- [SUPPLIED INFORMATION]:
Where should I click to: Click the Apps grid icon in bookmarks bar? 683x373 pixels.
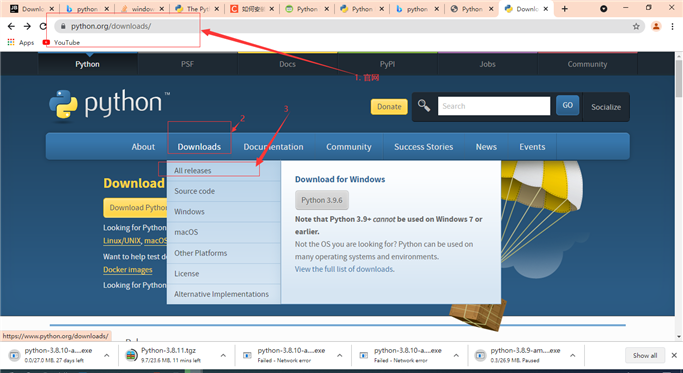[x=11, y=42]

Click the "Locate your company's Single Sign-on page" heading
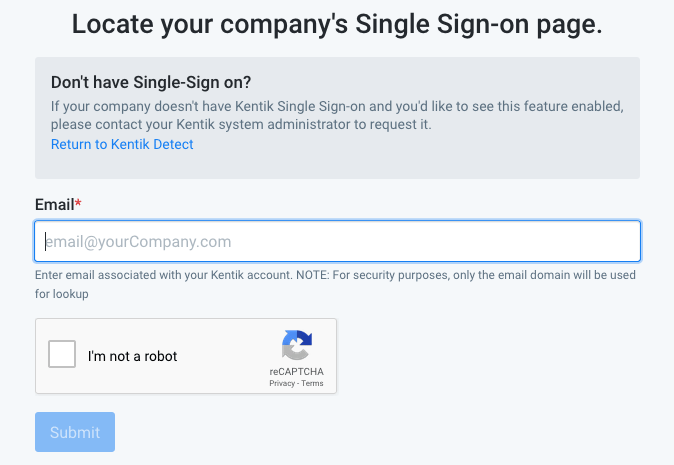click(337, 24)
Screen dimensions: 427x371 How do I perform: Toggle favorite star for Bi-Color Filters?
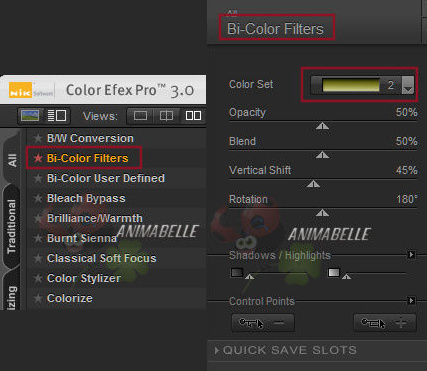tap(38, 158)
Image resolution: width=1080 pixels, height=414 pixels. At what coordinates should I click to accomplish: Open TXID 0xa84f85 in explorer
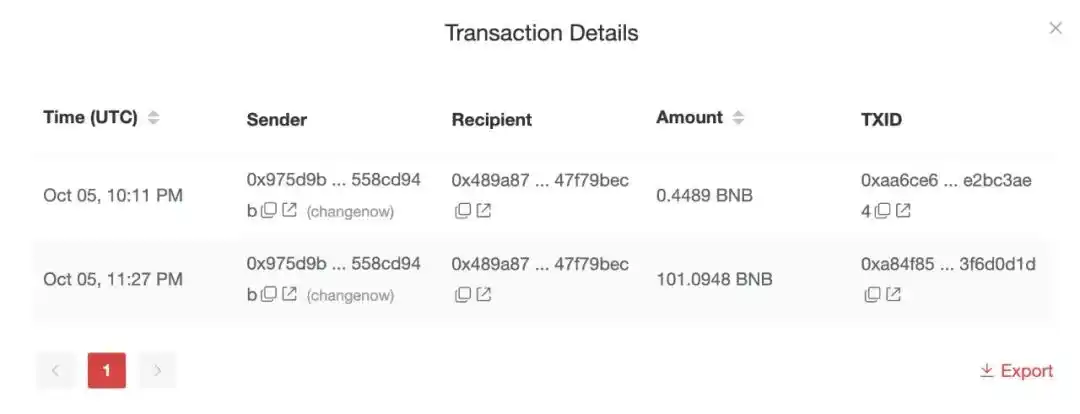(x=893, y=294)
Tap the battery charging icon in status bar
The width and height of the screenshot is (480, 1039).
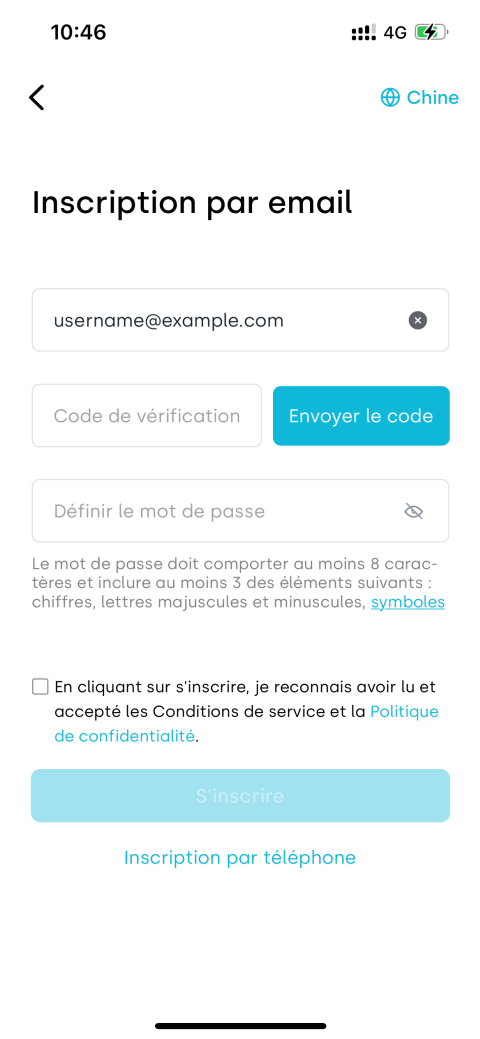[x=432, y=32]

==

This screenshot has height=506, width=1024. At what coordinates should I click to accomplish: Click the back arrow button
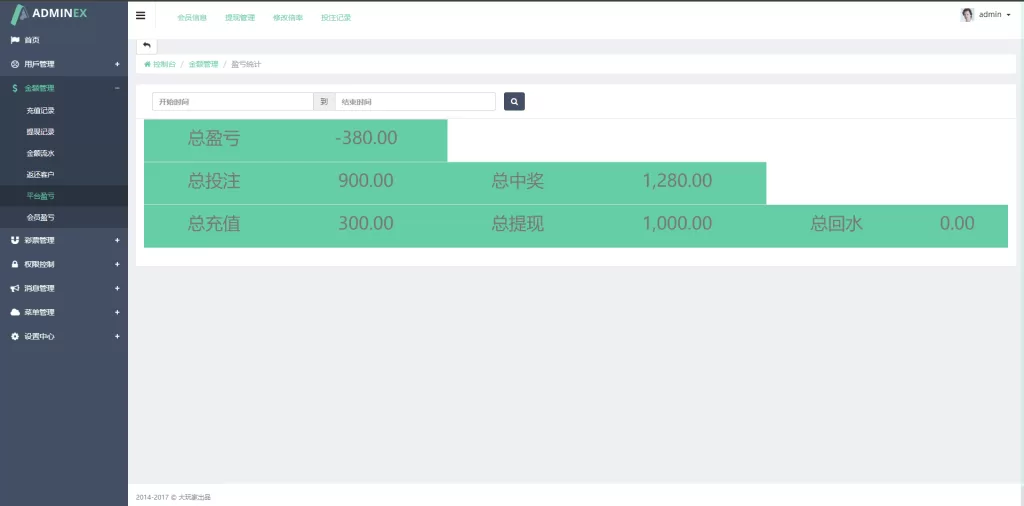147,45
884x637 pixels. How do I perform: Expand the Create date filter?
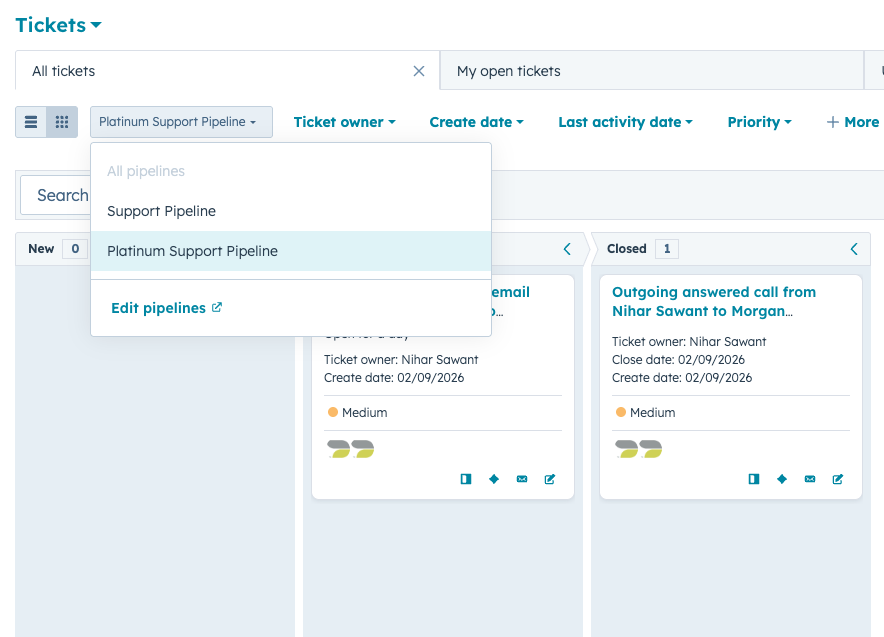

- [TASK BRIEF]: Between and including the line with "This screenshot has" and the line with "884x637 pixels. How", repeat every line exactly as it appears above, with pictures left out.

- [RESULT OF THE TASK]:
This screenshot has height=506, width=1024. At what coordinates should I click to accomplish: Click the back arrow button
147,45
884x637 pixels. How do I perform: Expand the Create date filter?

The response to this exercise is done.